Former rail and road tunnel in Los Angeles, California

Hill Street Tunnel referred to a series of rail and road tunnels in Los Angeles, California. Initially constructed to bypass the grades of the street's namesake Bunker Hill, one bore of the dual-bore tunnel served as the roadway of Hill Street while the other facilitated streetcars and interurban trains via a double track dual-gauge railway. One tunnel ran between Temple and 1st Streets.

The rail bore was built by the Los Angeles Pacific Railroad and was opened for traffic on September 15, 1909. The company rebuilt 5 mi of their track as standard gauge the night before the tunnel's opening.
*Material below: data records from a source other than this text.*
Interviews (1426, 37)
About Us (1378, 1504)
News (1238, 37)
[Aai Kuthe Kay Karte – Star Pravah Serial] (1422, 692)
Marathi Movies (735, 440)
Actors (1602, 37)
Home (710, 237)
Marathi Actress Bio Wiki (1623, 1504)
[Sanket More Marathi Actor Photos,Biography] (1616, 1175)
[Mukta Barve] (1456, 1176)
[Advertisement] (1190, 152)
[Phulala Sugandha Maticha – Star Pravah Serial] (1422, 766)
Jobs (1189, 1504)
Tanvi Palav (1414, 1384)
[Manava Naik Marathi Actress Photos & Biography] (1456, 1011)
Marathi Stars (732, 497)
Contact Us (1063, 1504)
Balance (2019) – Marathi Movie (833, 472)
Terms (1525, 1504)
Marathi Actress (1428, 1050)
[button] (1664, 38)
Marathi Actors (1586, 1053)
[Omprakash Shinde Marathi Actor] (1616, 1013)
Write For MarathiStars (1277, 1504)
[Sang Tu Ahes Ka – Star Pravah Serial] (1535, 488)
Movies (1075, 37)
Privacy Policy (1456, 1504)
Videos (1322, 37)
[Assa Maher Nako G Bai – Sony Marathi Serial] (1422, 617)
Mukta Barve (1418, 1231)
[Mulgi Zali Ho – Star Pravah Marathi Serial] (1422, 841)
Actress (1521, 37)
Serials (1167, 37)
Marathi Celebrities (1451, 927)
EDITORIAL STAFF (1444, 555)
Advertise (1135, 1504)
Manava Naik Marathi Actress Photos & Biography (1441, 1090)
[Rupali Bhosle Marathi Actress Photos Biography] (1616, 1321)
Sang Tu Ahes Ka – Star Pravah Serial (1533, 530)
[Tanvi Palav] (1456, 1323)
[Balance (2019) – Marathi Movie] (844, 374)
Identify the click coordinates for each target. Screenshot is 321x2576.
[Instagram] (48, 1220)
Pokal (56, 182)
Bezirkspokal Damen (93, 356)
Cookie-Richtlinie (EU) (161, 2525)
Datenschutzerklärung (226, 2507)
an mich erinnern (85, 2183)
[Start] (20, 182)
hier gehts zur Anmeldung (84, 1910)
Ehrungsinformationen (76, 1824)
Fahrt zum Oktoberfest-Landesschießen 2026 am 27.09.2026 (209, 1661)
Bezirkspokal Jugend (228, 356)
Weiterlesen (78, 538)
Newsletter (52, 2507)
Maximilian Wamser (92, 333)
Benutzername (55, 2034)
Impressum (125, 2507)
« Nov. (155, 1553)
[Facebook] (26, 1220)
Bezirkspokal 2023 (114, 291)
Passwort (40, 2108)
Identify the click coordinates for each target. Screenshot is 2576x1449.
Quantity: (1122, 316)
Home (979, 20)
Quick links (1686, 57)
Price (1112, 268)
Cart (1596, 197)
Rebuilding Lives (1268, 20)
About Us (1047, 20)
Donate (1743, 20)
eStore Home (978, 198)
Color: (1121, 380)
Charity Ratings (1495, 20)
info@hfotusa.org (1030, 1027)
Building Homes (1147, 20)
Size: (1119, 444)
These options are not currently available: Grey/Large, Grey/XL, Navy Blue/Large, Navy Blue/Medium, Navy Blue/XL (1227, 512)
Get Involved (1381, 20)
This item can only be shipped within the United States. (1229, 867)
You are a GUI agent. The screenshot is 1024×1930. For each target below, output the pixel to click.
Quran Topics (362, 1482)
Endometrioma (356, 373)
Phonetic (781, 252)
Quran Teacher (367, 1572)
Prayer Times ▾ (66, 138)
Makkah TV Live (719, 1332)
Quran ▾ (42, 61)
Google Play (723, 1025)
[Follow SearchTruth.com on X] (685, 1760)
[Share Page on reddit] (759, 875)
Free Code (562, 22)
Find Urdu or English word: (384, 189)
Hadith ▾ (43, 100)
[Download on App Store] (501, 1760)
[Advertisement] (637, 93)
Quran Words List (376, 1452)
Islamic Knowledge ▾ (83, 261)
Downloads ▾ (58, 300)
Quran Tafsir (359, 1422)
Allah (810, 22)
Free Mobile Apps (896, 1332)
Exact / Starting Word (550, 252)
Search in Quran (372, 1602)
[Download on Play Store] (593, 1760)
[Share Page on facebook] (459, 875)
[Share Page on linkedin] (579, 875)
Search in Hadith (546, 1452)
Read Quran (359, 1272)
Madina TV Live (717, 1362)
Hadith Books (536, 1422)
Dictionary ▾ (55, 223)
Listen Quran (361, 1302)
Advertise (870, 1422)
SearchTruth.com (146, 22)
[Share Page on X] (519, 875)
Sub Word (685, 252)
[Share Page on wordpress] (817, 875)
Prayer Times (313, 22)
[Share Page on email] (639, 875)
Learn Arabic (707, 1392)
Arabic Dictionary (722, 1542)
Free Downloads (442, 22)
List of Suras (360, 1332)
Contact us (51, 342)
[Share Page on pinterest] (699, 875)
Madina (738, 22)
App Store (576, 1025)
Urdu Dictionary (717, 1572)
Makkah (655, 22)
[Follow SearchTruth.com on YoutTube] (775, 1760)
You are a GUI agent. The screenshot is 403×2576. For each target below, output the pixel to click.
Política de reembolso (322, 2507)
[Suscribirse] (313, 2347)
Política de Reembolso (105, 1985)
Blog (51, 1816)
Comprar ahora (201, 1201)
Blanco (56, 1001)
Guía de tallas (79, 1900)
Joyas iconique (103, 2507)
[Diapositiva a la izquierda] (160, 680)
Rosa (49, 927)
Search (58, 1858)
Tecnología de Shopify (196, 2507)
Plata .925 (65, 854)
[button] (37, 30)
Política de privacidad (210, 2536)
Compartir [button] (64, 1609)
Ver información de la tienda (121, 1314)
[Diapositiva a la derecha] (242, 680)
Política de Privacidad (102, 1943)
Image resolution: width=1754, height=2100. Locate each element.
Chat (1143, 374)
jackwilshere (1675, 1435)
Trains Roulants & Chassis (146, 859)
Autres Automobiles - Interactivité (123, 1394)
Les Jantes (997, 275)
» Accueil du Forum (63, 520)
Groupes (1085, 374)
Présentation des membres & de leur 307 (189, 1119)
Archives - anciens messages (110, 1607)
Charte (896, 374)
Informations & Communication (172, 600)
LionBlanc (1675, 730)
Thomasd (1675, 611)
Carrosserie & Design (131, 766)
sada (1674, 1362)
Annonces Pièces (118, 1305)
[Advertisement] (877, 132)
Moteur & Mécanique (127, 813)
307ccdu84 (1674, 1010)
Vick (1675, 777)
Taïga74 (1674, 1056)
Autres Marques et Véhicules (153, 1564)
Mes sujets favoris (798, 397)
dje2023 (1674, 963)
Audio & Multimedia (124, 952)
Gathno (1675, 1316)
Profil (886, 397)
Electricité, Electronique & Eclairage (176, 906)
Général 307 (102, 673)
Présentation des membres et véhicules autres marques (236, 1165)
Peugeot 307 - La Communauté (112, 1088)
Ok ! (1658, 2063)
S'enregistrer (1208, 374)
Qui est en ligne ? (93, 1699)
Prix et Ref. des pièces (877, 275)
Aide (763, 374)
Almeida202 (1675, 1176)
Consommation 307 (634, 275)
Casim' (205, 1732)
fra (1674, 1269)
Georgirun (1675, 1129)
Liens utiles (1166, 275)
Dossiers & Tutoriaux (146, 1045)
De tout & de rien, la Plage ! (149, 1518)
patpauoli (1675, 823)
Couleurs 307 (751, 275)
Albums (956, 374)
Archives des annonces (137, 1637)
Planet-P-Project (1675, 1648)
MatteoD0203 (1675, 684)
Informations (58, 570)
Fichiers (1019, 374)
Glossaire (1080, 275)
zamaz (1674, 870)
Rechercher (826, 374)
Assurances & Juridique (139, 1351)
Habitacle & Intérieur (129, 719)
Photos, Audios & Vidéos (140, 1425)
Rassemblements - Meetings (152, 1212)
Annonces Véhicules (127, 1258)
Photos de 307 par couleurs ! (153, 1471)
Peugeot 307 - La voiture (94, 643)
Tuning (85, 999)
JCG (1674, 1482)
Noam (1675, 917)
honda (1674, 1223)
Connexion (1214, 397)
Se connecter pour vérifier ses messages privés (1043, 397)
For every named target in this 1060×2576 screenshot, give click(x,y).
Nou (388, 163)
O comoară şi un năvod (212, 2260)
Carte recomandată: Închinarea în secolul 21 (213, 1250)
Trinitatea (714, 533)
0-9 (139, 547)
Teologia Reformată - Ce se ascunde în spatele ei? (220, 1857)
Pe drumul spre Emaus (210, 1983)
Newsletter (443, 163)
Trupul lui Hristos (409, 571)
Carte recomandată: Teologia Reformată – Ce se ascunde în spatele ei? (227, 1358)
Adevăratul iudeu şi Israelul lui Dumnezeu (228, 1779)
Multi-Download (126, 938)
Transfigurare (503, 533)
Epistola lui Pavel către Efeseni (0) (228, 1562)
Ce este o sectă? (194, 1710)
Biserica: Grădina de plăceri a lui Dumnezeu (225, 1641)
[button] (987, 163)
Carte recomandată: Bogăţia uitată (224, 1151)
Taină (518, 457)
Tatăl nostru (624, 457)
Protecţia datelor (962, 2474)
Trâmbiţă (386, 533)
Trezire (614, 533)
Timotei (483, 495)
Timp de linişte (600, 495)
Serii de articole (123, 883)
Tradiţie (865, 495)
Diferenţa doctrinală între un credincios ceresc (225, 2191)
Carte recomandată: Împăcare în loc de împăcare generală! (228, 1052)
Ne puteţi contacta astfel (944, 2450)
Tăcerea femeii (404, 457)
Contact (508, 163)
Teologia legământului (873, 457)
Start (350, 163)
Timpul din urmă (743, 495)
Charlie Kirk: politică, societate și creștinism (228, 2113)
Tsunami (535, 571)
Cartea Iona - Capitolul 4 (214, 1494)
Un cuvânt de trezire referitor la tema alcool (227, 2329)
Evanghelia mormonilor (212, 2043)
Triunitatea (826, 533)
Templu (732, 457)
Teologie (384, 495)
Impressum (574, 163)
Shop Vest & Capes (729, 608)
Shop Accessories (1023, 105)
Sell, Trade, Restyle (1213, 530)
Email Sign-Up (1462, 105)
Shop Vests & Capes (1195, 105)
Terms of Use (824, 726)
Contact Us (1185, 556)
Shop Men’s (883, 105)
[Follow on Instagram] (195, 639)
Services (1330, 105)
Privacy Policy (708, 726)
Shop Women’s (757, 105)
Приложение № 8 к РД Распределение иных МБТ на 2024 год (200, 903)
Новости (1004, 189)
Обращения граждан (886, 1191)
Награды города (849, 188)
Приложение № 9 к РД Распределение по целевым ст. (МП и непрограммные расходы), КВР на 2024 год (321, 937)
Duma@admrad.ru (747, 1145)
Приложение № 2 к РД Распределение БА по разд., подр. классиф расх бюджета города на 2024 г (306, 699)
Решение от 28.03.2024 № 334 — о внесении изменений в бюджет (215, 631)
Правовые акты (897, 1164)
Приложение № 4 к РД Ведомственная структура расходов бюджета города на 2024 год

The new private route cut twelve minutes off the trip to downtown for Hollywood Line and Sherman Line cars. Pacific Electric cars continued through a second tunnel between Temple and Sunset. The roadway bore opened to traffic on September 9, 1913. The Los Angeles Railway ran streetcars through the southern tunnel starting in July 1939.

Rail service through the tunnels was discontinued with the opening of the Hollywood Subway and the Hollywood Freeway. The tunnels and hill itself were leveled by 1955 and the Los Angeles Civic Center was built on the land. The northern tunnel was partially filled with dirt and remained unused until 1967 when part of it was excavated and turned into underground storage for the rebuilt Los Angeles Unified School District offices on the surface. The tunnel served in this capacity until 2003, when the Central Los Angeles High School #9 was built and the tunnel again filled.